## Problem to solve
Please print each of the entries below exactly.

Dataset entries
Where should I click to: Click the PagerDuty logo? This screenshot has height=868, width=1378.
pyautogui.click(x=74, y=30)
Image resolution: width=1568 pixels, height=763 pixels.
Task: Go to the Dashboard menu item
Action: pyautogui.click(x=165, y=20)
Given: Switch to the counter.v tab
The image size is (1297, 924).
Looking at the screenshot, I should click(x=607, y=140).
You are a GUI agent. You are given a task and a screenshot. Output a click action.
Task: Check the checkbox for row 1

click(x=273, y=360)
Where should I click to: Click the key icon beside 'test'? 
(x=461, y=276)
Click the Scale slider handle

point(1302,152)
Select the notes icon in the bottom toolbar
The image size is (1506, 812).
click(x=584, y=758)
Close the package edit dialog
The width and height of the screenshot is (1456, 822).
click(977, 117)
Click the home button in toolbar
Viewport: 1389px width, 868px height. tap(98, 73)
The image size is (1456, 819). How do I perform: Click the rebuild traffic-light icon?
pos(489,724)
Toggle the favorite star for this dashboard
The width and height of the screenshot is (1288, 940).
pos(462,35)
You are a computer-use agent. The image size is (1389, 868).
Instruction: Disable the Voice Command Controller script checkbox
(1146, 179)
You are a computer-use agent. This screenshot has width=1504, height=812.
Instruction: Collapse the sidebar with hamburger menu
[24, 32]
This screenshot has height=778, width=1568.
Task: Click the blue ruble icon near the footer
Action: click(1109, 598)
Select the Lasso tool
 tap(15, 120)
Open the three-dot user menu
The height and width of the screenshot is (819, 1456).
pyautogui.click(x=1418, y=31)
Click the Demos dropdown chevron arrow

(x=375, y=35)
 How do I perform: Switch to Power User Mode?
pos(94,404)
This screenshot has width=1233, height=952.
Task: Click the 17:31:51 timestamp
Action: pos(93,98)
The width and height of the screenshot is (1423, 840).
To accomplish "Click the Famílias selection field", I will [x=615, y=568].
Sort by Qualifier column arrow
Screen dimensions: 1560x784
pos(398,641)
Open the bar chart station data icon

## Answer below
Where should I click to: Click the PagerDuty logo? This screenshot has height=868, width=1378.
pyautogui.click(x=74, y=30)
Image resolution: width=1568 pixels, height=763 pixels.
Task: Go to the Dashboard menu item
Action: pyautogui.click(x=165, y=20)
Given: Switch to the counter.v tab
The image size is (1297, 924).
Looking at the screenshot, I should click(x=607, y=140).
You are a GUI agent. You are given a task and a screenshot. Output a click action.
Task: Check the checkbox for row 1

click(x=273, y=360)
Where should I click to: Click the key icon beside 'test'? 
(x=461, y=276)
Click the Scale slider handle

point(1302,152)
Select the notes icon in the bottom toolbar
The image size is (1506, 812).
click(x=584, y=758)
Close the package edit dialog
The width and height of the screenshot is (1456, 822).
click(977, 117)
Click the home button in toolbar
Viewport: 1389px width, 868px height. tap(98, 73)
The image size is (1456, 819). How do I perform: Click the rebuild traffic-light icon?
pos(489,724)
Toggle the favorite star for this dashboard
The width and height of the screenshot is (1288, 940).
pos(462,35)
You are a computer-use agent. The image size is (1389, 868).
Instruction: Disable the Voice Command Controller script checkbox
(1146, 179)
You are a computer-use agent. This screenshot has width=1504, height=812.
Instruction: Collapse the sidebar with hamburger menu
[24, 32]
This screenshot has height=778, width=1568.
Task: Click the blue ruble icon near the footer
Action: click(1109, 598)
Select the Lasso tool
 tap(15, 120)
Open the three-dot user menu
The height and width of the screenshot is (819, 1456).
pyautogui.click(x=1418, y=31)
Click the Demos dropdown chevron arrow

(x=375, y=35)
 How do I perform: Switch to Power User Mode?
pos(94,404)
This screenshot has width=1233, height=952.
Task: Click the 17:31:51 timestamp
Action: pos(93,98)
The width and height of the screenshot is (1423, 840).
To accomplish "Click the Famílias selection field", I will [x=615, y=568].
Sort by Qualifier column arrow
Screen dimensions: 1560x784
pos(398,641)
Open the bar chart station data icon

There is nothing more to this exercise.